Downtown, the overall vacancy rate for all space is 11.6 percent, also one of the lowest in recent times, Mr. Ackerman said, adding it was as high as 16 percent only a couple of years ago.
As office space has filled up, rental rates have climbed.
Downtown, class A rates have jumped 15 to 20 percent in the past two years, from an average $22 to $23 a square foot to $26 to $27 a square foot.
Viewed another way, since the last quarter of 2008, the combined vacancy rate for class A and class B space in the Pittsburgh market plunged from 13.25 percent to 10.7 percent while rental rates increased from $19.25 a square foot to $19.74, according to CB Richard Ellis.
The firm is predicting that the market's overall vacancy rate will fall to 8.7 percent by 2016 while rents will increase to $26.03 a square foot.
As conditions have tightened, landlords are holding more firmly to their asking prices, Mr. Adamski said.

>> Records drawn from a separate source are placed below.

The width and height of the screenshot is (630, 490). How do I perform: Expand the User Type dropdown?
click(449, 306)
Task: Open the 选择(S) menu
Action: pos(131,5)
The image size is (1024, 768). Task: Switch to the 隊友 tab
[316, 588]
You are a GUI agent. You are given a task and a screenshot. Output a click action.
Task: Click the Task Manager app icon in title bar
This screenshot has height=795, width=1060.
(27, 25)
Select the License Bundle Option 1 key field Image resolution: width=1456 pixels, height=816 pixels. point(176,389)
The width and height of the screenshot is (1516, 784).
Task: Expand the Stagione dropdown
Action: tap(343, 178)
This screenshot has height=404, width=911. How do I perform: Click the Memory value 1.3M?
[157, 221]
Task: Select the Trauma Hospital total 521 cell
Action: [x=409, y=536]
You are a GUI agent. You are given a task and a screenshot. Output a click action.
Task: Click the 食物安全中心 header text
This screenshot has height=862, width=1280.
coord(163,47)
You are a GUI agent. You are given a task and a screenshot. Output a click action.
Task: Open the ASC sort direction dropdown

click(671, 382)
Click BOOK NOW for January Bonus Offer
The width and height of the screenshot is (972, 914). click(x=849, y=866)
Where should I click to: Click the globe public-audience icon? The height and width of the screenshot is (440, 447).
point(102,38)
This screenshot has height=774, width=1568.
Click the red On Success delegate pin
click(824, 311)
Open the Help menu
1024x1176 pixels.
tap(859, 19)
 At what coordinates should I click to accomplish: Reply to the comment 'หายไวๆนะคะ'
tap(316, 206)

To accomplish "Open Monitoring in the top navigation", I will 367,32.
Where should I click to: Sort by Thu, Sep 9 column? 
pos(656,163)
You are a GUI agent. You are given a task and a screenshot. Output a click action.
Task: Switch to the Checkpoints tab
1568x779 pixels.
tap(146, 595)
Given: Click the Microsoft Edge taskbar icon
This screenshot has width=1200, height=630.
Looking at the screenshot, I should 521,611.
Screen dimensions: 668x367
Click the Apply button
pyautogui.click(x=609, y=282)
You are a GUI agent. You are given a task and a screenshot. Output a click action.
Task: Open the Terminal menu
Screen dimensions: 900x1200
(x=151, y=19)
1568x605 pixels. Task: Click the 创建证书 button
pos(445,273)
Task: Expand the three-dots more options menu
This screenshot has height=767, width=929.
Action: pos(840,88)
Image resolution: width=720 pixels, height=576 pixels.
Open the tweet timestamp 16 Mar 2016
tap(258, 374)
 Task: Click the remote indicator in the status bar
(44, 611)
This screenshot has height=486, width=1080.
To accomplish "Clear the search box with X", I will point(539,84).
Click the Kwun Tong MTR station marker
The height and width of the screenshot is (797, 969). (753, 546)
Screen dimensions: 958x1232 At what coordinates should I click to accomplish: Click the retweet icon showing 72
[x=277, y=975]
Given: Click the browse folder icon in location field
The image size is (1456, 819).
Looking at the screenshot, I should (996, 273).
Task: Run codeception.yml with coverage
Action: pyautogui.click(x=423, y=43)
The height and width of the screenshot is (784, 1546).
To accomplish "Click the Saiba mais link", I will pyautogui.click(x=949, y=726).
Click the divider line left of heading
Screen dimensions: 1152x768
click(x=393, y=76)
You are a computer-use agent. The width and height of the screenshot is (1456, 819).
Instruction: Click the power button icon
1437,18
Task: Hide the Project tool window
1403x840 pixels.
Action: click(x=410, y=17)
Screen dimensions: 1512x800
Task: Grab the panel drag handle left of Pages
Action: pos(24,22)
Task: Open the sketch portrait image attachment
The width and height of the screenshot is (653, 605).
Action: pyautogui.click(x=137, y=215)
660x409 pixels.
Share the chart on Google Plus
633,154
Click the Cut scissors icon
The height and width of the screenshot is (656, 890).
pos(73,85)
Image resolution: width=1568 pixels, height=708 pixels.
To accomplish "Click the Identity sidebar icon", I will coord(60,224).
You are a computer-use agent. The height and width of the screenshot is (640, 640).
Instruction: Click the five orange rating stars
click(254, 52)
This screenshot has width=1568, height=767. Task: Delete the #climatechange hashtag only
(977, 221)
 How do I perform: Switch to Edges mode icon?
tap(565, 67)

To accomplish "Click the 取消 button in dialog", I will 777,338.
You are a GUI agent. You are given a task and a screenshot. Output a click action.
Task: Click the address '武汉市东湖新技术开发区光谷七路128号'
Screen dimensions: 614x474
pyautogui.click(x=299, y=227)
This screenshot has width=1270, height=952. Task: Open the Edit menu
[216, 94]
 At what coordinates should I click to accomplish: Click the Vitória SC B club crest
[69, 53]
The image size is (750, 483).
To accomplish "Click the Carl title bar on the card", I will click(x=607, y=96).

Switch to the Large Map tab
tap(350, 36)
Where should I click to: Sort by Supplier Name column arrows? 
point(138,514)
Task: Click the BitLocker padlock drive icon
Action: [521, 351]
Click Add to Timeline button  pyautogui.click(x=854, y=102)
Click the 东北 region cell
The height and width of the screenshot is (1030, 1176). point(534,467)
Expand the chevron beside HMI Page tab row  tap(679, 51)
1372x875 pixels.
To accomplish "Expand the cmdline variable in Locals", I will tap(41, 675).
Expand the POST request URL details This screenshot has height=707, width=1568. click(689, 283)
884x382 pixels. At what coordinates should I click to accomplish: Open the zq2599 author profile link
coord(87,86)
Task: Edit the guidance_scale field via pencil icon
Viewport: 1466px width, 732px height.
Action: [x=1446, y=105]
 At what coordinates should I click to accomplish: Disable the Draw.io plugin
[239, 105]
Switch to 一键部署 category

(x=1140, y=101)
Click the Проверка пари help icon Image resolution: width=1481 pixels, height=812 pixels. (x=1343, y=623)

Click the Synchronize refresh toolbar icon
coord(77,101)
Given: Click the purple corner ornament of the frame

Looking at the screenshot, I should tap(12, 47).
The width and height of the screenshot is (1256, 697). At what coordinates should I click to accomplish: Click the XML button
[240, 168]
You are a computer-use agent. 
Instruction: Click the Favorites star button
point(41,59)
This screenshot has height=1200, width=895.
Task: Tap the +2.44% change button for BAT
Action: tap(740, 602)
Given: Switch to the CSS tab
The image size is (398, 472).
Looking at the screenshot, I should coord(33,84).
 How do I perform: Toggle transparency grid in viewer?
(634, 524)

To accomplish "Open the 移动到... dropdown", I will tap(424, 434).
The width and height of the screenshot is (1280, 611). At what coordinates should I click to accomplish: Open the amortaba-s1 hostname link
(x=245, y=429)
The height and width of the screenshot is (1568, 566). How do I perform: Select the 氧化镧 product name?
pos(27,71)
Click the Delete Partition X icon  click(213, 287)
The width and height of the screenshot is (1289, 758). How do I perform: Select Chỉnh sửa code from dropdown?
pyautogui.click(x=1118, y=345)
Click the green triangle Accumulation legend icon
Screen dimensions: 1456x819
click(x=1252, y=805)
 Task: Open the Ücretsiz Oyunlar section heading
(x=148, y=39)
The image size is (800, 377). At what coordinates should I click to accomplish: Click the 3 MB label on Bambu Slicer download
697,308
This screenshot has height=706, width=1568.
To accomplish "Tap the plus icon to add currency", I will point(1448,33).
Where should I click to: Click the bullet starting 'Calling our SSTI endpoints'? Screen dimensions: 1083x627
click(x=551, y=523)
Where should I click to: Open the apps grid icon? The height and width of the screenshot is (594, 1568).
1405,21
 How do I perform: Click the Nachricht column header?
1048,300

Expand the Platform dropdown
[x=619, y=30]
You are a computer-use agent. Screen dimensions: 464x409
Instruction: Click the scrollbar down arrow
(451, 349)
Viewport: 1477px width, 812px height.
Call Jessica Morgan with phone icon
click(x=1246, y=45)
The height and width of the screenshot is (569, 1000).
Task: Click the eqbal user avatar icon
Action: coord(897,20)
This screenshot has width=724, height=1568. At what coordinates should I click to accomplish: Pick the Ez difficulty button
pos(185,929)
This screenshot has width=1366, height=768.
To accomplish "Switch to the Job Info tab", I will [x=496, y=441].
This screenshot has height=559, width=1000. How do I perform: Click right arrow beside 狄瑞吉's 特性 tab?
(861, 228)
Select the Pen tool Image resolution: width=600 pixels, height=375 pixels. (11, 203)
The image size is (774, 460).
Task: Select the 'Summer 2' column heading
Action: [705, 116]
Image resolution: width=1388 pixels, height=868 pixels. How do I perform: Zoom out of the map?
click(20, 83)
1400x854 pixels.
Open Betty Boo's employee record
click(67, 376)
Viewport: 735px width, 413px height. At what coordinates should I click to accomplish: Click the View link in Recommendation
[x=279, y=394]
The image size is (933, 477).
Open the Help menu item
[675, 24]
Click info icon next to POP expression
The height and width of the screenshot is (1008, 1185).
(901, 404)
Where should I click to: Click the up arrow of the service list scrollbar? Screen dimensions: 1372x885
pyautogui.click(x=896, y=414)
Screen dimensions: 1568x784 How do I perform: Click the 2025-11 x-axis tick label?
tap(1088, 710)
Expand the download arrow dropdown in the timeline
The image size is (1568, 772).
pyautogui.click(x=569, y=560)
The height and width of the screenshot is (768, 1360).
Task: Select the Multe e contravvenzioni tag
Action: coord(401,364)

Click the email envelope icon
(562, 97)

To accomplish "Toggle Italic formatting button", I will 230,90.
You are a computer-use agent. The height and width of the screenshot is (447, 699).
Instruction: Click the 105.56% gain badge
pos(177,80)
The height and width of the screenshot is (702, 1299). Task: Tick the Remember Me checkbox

"The pendulum has swung to the point that certainly if you're a landlord, you can offer fewer concessions than you have in years past," he said.
Experts believe the favorable trends are behind the recent surge in buildings being offered for sale Downtown. Among those on the market are PPG Place, the Macy's department store building, the Henry Oliver Building, the Manor Building and K&L Gates Center.
In April, U.S. Steel Tower was sold to a group led by New York real estate investor Mark Karasick for $250 million. In June, the former Westinghouse building, now known as 11 Stanwix Street, sold to Munich-based GLL Real Estate Partners for $66.6 million.
Jason Stewart, senior vice president of the Grubb and Ellis real estate firm, said the rash of for sale signs is a reflection of just how attractive Pittsburgh is to outside investors right now.
Building owners are hoping to take advantage of the strong market, just as stockholders sell high.
"There's a difference between a fire sale and a sale of opportunity. Most of the sales are sales of opportunity," Mr. Adamski said.
And despite a sour national economy and fears of another recession, experts see the local office market staying strong for some time, in part because of the dearth of new construction on the horizon.
"I think if you look at the maturity of the industries occupying space in Downtown Pittsburgh, it makes you feel that this is sustainable," Mr. Stewart said.